O ex-subchefe da Assessoria Parlamentar da Presidência da República Waldomiro Diniz é uma figura muito conhecida no Congresso. Seu jeito de se comportar chama a atenção: fala sempre com voz muito baixa e com o rosto colado no interlocutor. O amigo do ministro-chefe da Casa Civil, José Dirceu, com quem morou em Brasília, cresceu no meio político com a chegada do PT ao governo. No primeiro ano do mandato do presidente Luiz Inácio Lula da Silva, por causa de suas funções, não houve uma votação importante para o governo em que ele não se fizesse presente dentro do plenário, tanto da Câmara quanto do Senado. E participava também das reuniões políticas que antecediam as votações.

Durante o ano e um mês em que serviu ao governo petista, Diniz se fez presente também nas comissões técnicas e nos gabinetes parlamentares, sempre em contato com os deputados e senadores. Uma de suas principais funções era representar o governo nas negociações com parlamentares para a liberação de emendas.

A presença de Waldomiro Diniz no meio político ficou mais ostensiva a partir do governo do presidente Lula, mas desde 1992 ele é figura fácil pelos corredores do Congresso. Naquele ano, integrava uma espécie de tropa de choque da Central Única dos Trabalhadores (CUT) cuja função era dar assessoria à oposição - principalmente ao deputado José Dirceu - durante os trabalhos da Comissão Parlamentar de Inquérito que investigou as ligações entre o ex-presidente Fernando Collor e o empresário Paulo César Farias, o PC. Uma das funções de Diniz era conseguir documentos bancários para municiar Dirceu nas acusações contra Fernando Collor de Mello, que sofreu impeachment.

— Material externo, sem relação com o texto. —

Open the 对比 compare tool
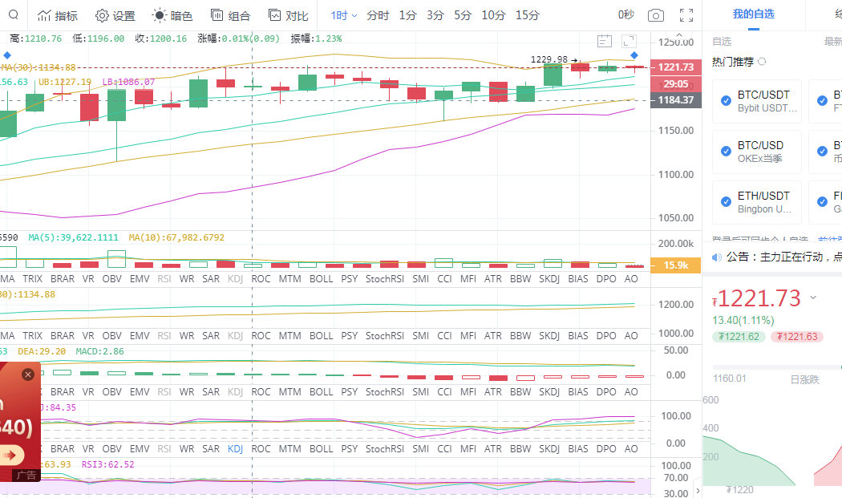This screenshot has height=498, width=842. coord(288,16)
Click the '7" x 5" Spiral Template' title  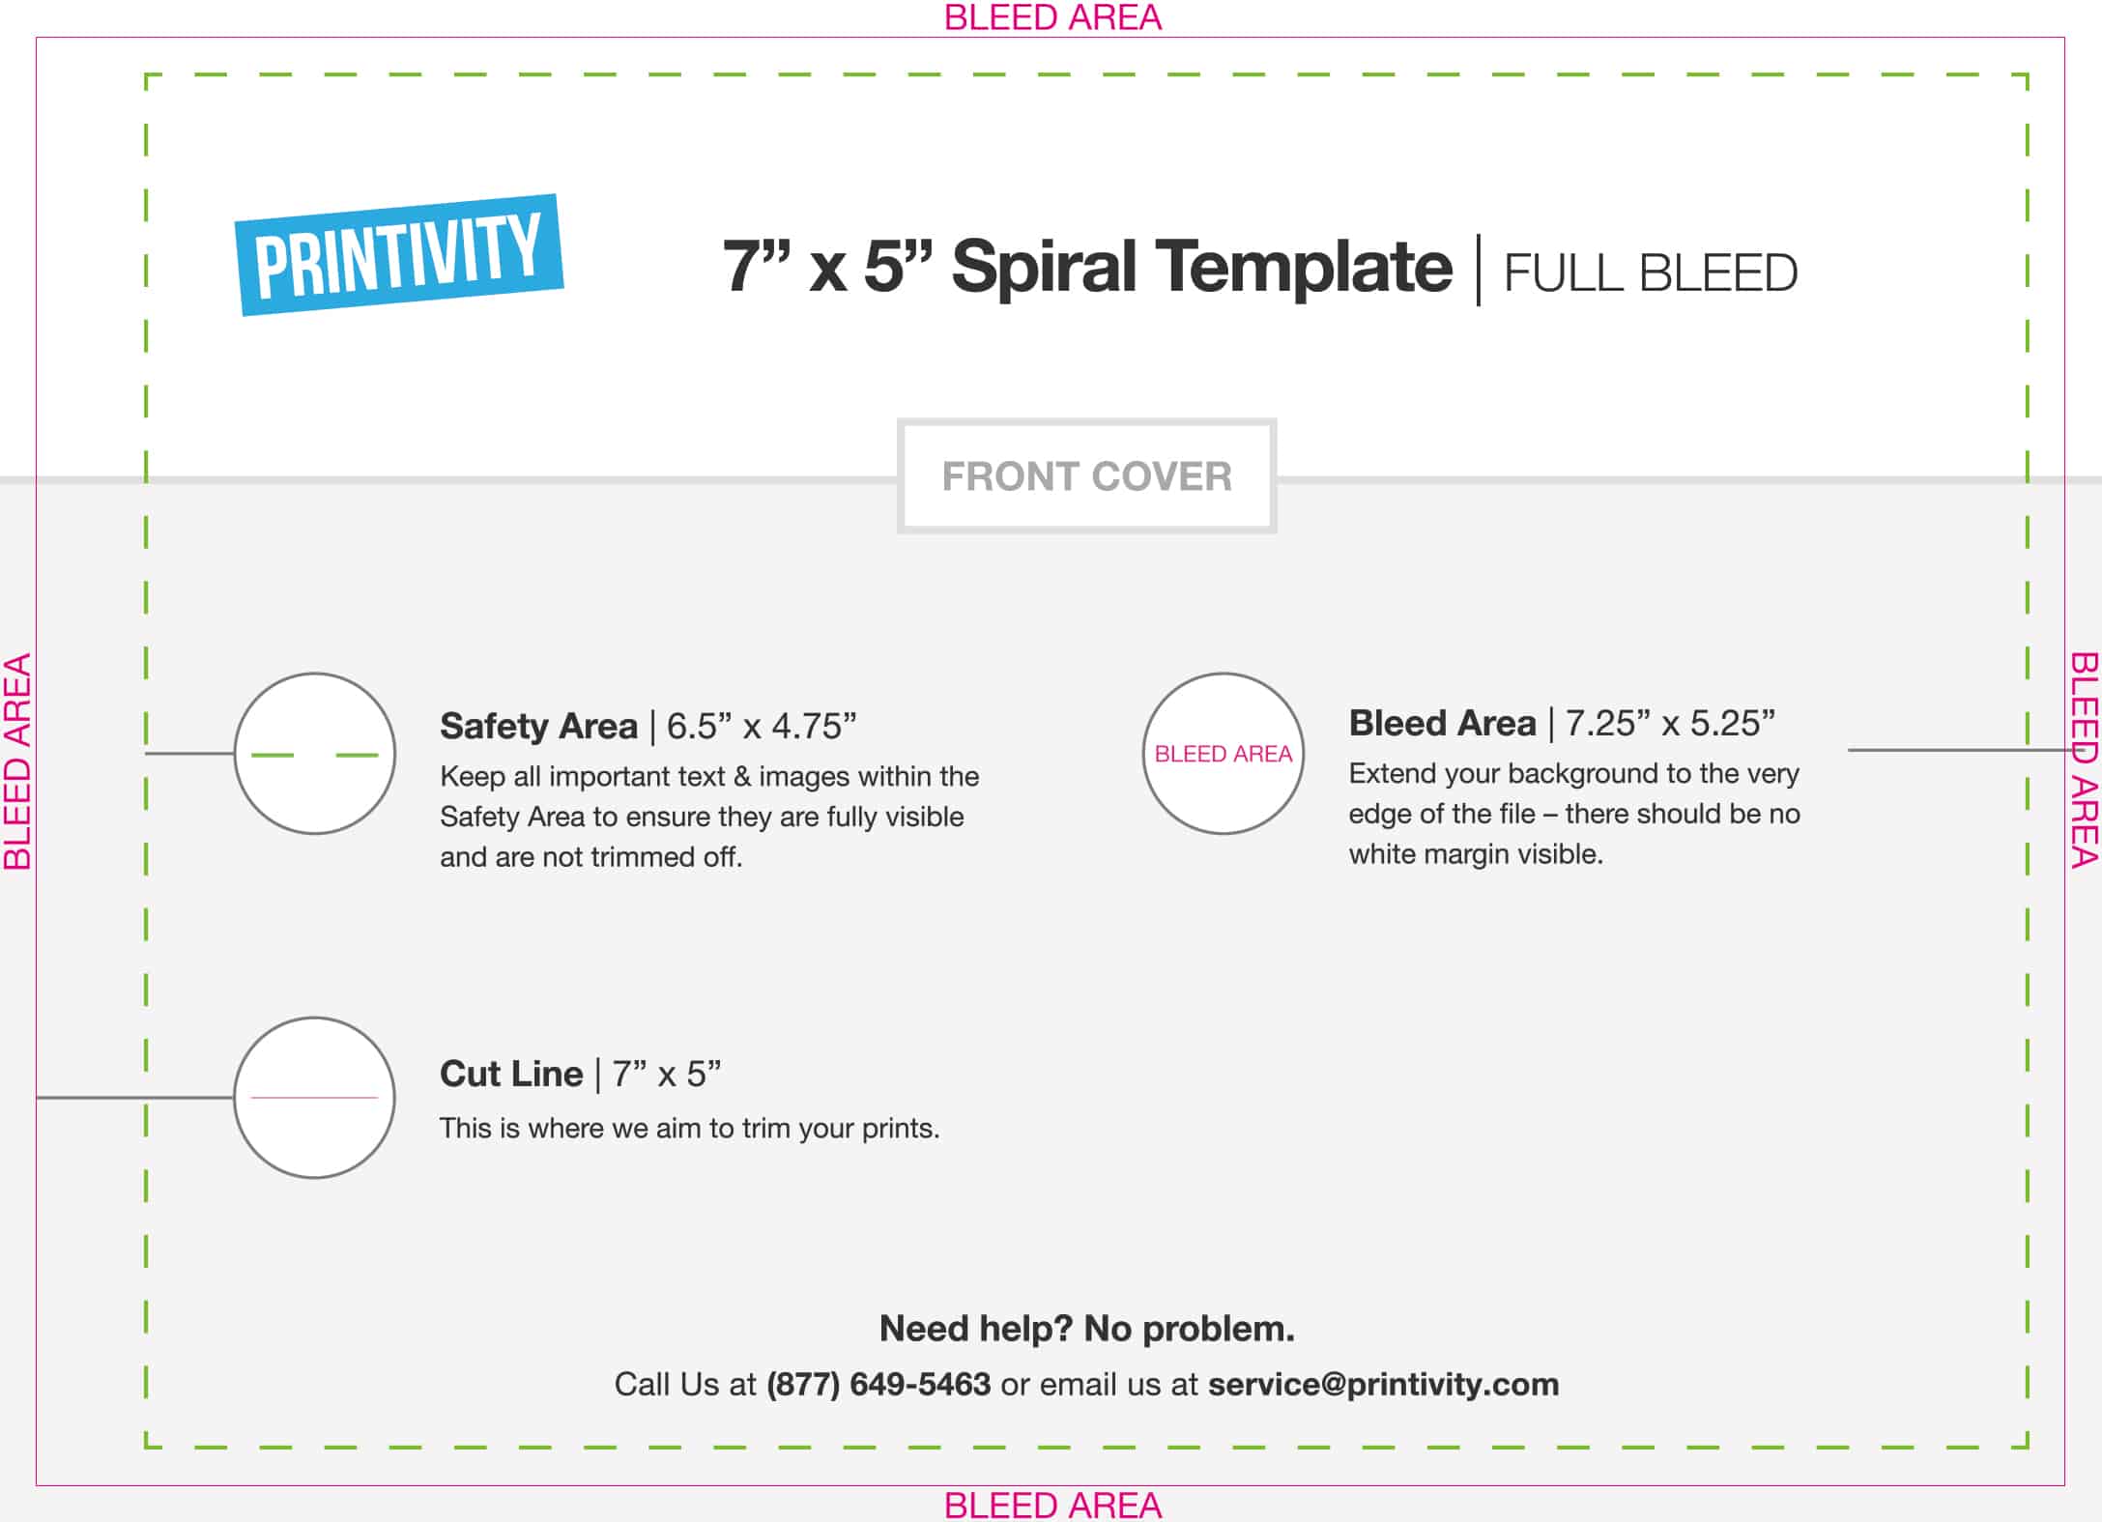point(1087,267)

Ligações - Em 1994, com a eleição do hoje senador Cristovam Buarque (PT) governador de Brasília, Diniz foi nomeado seu assessor parlamentar. Defendeu os interesses do governo de Cristovam dentro da Câmara Legislativa. Mas de vez em quando era visto no Congresso. Em 1999, com a posse de Anthony Garotinho (então no PSB) no governo do Rio de Janeiro, Diniz foi nomeado seu representante em Brasília, uma espécie de secretário de Estado. Depois, acabou se mudando para o Rio para dirigir a Loterj.

As ligações com José Dirceu continuaram existindo mesmo no período em que assessorou Garotinho. No ano passado, depois de ter sido nomeado subchefe da Assessoria Parlamentar da Casa Civil, passou a ter como seu único superior o ministro Dirceu. Aproximaram-se mais, a ponto de Diniz morar durante um tempo na casa de Dirceu.

O vice-líder do governo na Câmara, Professor Luizinho (SP) resumiu as relações de Diniz com o PT. "Ele tinha proximidade com todos nós, não só com o Dirceu." Amigo do presidente da Câmara, João Paulo Cunha (SP), também morou em sua casa.